__EXCERTO__:

• • • • •

No fim de semana de 8 e 9 de setembro, decorreu a
18.ª cimeira do G20, em Nova Deli, na Índia, que detém, neste ano, a presidência
rotativa. Nesta cimeira, o G20 decidiu admitir como membro a União Africana,
que se junta à Alemanha,
África do Sul, Arábia Saudita, Argentina, Austrália, Brasil, Canadá, China,
Coreia do Sul, Estados Unidos da América (EUA), França, Índia, Indonésia,
Itália, Japão, México, Rússia, Turquia, Reino Unido (RU) e União Europeia (UE) –
grupo que reúne as economias mais desenvolvidas e as emergentes.
Não
estiveram presentes o presidente russo, Vladimir Putin, que está sob mandado de
detenção do Tribunal Penal Internacional (TPI) por suspeita de crimes de guerra
na Ucrânia, pelo que se fez representar pelo ministro dos Negócios
Estrangeiros, Serguei Lavrov, e o presidente chinês, Xi Jinping, que se fez
representar pelo primeiro-ministro Li Qiang.

• • • • •

__DADOS RECOLHIDOS__:
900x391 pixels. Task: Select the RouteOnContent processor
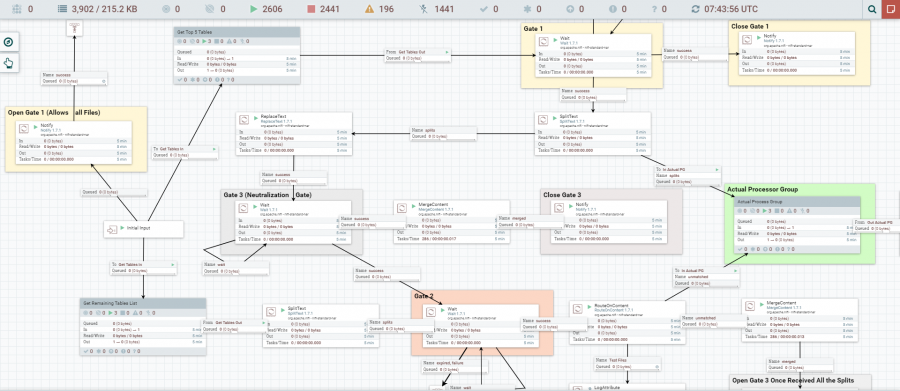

• • • • •

__O QUE FAZER__:
Prolongue o texto sobre a cimeira do G20 em Nova Deli, começando logo após a última frase. Não é preciso usar o material.

__RESULTADO__:
O Brasil
sucede à Índia na presidência rotativa do G20. E o presidente brasileiro, Lula
da Silva, que alertou para a “emergência climática sem precedentes”, garantiu que
vai convidar Putin para a cimeira a realizar no Rio de Janeiro em 2014, e que o
líder russo não será detido. “Se eu for presidente do Brasil e ele vier ao Brasil, não há nenhuma
razão para ele ser preso”, afirmou.
Recorde-se
que a Rússia invadiu a Ucrânia, a 24 de fevereiro de 2022, desencadeando uma
guerra sem fim à vista. Desconhece-se o número de baixas civis e militares desta
guerra, mas diversas fontes, incluindo a Organização das Nações Unidas (ONU),
admitem que será muito elevado.
Esta
cimeira do G20 mostrou fortes divergências quanto à guerra na Ucrânia, à
eliminação progressiva das energias fósseis e à restruturação de dívida, que dominaram
os debates.
Não obstante, na declaração conjunta emitida no final da cimeira,
citada pela agência francesa de notícias AFP,
os países ricos são instados a honrar os seus compromissos para ajudar os
países vulneráveis a adaptarem-se às alterações climáticas e as instituições
multilaterais de crédito são convidadas a estabelecer objetivos financeiros
mais ambiciosos.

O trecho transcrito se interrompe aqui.